Output the data from the line with "The width and height of the document" up to and including the line with "center [678, 707].", reproducing each line verbatim. Omit the pictures from your answer.

'''

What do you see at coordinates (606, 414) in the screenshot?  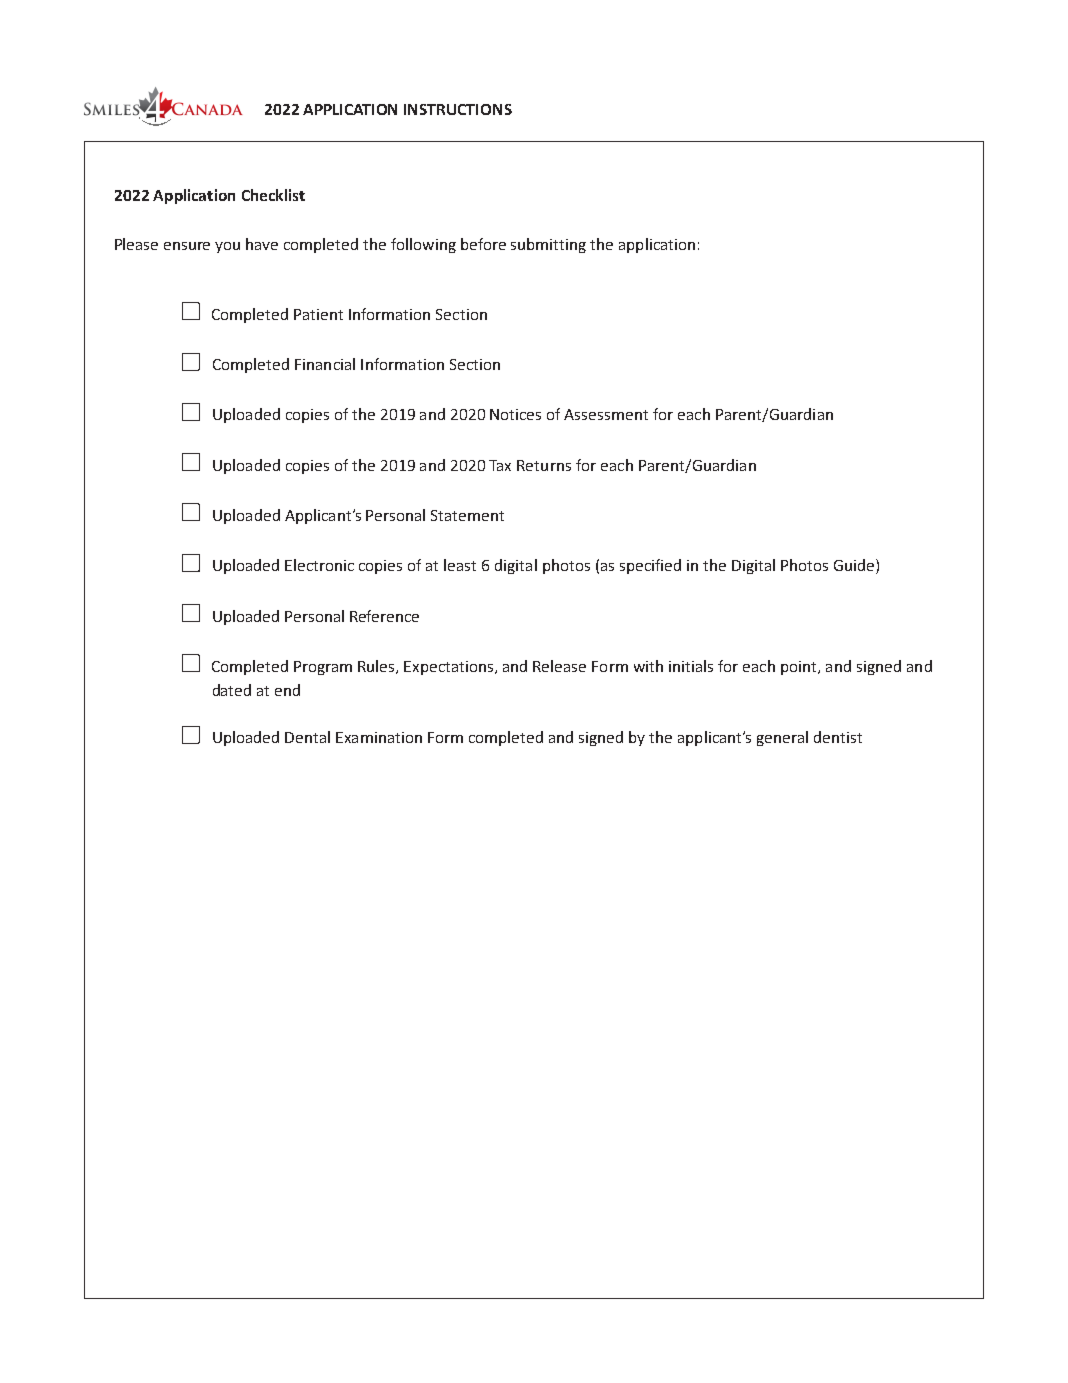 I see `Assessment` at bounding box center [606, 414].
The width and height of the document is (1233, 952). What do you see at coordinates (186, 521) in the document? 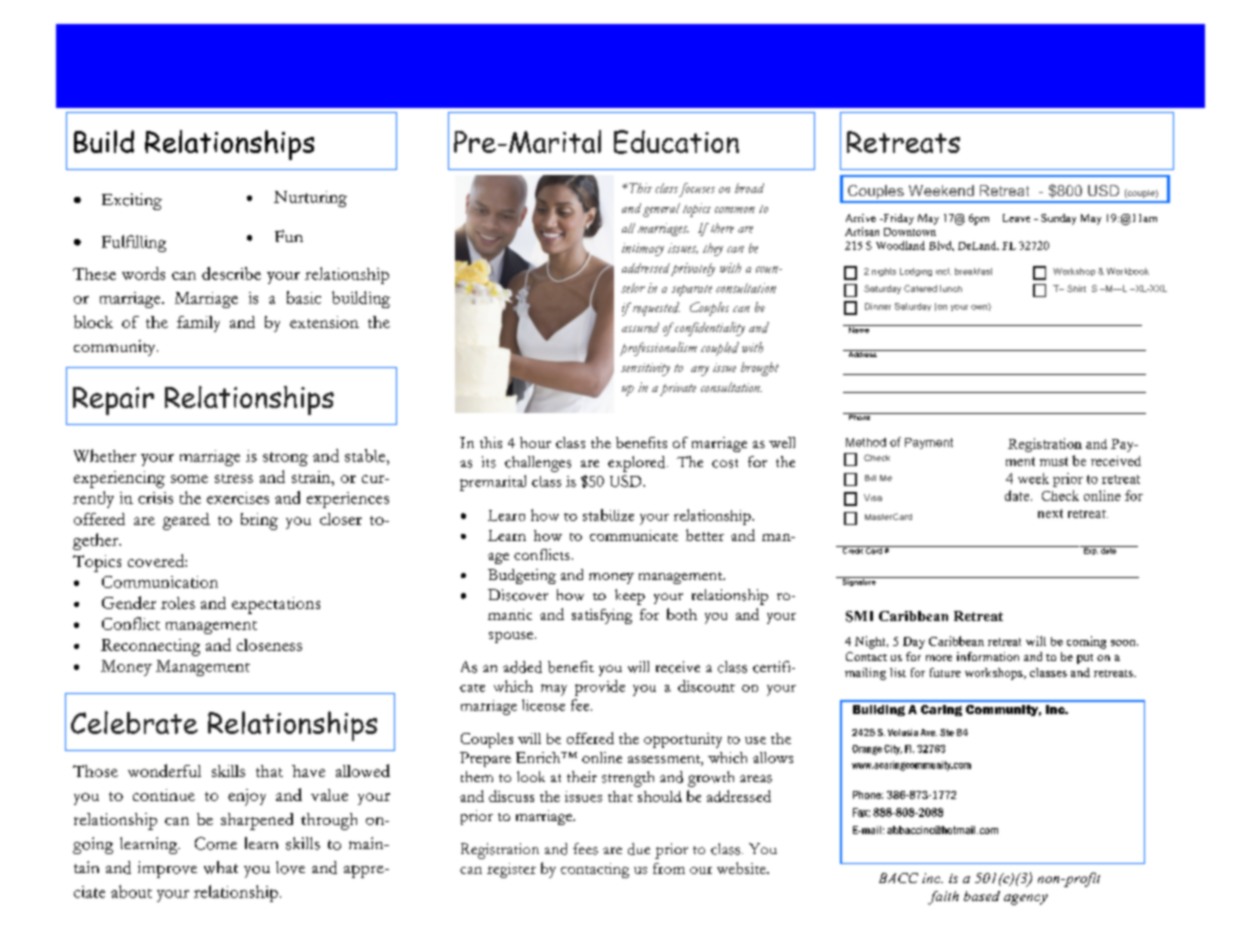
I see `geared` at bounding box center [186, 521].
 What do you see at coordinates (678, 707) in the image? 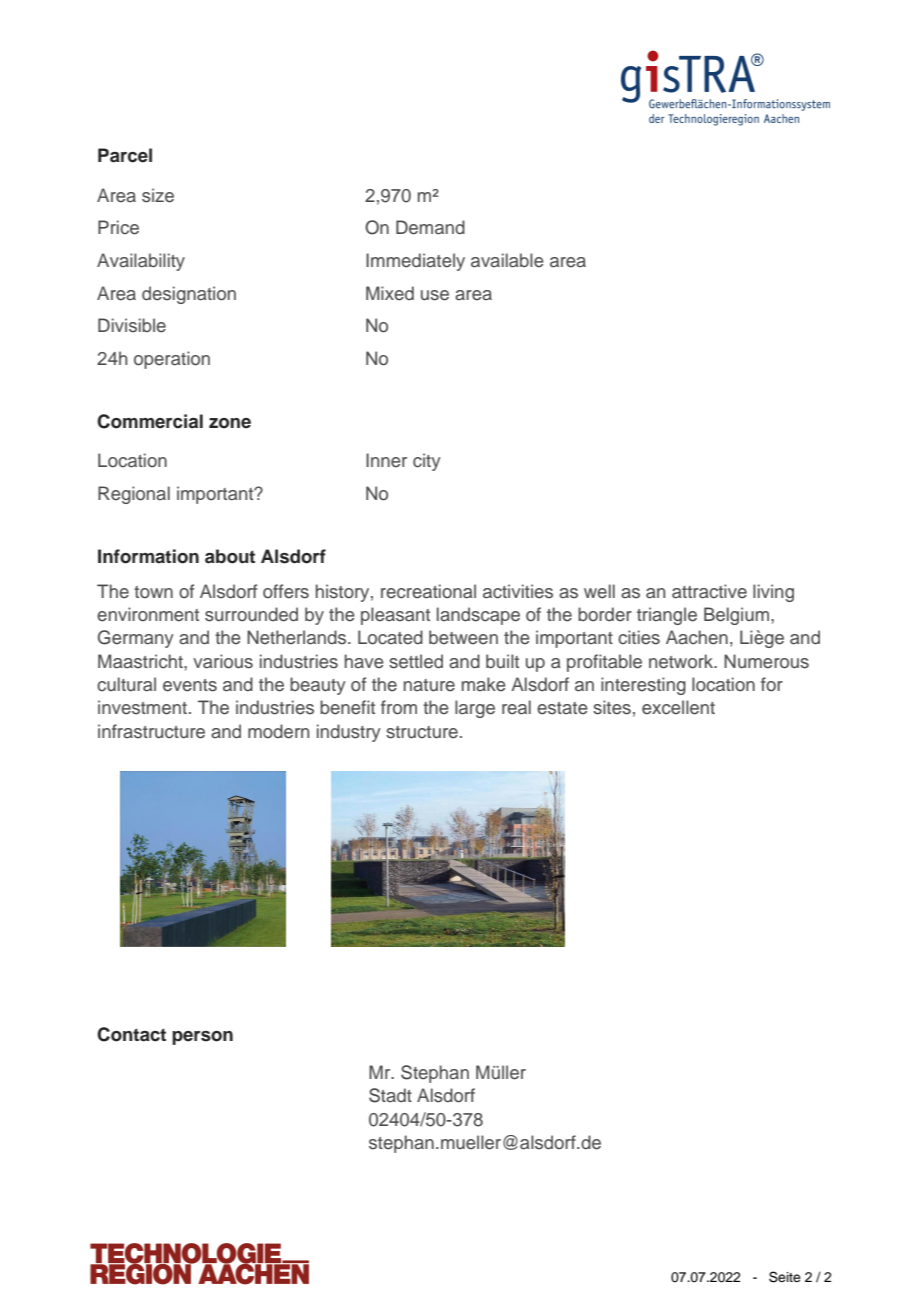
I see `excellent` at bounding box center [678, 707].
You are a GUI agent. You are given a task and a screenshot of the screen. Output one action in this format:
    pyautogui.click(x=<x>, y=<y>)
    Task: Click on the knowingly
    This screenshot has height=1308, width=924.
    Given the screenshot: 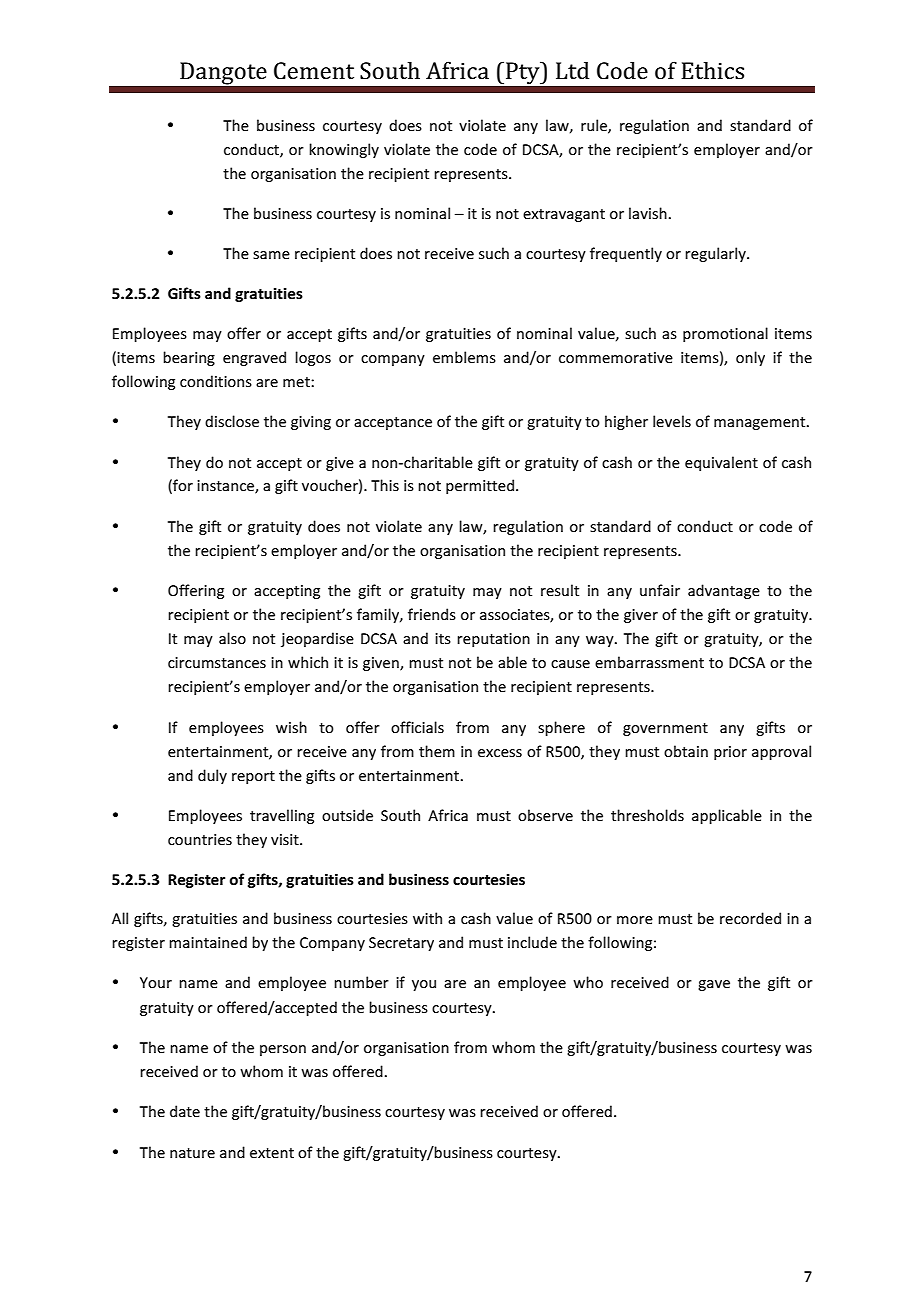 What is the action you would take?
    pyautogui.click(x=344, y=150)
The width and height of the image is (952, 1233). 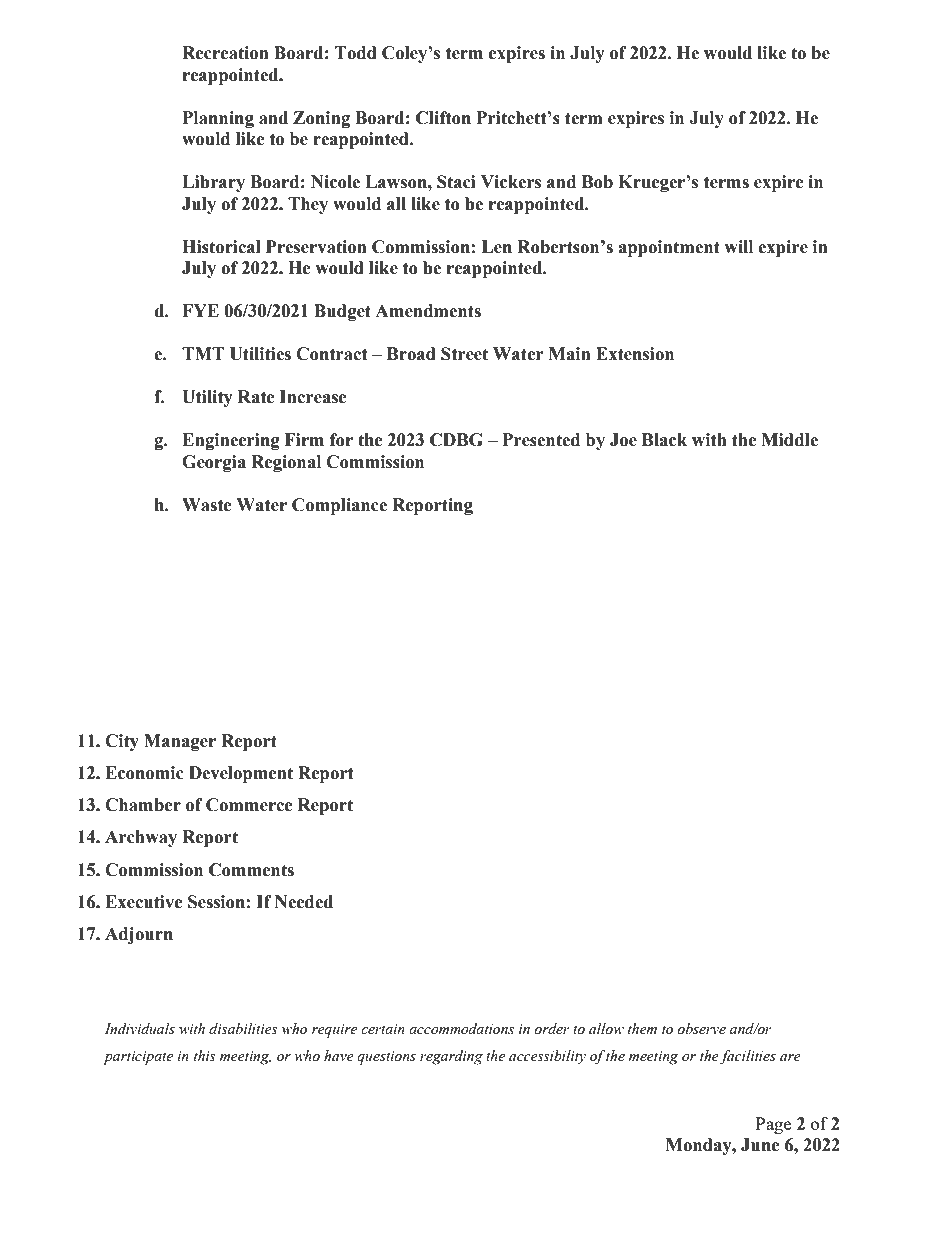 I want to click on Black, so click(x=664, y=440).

'''

EXERCISE RESULT:
The width and height of the document is (1233, 952). What do you see at coordinates (186, 521) in the document? 
I see `geared` at bounding box center [186, 521].
 What do you see at coordinates (678, 707) in the image? 
I see `excellent` at bounding box center [678, 707].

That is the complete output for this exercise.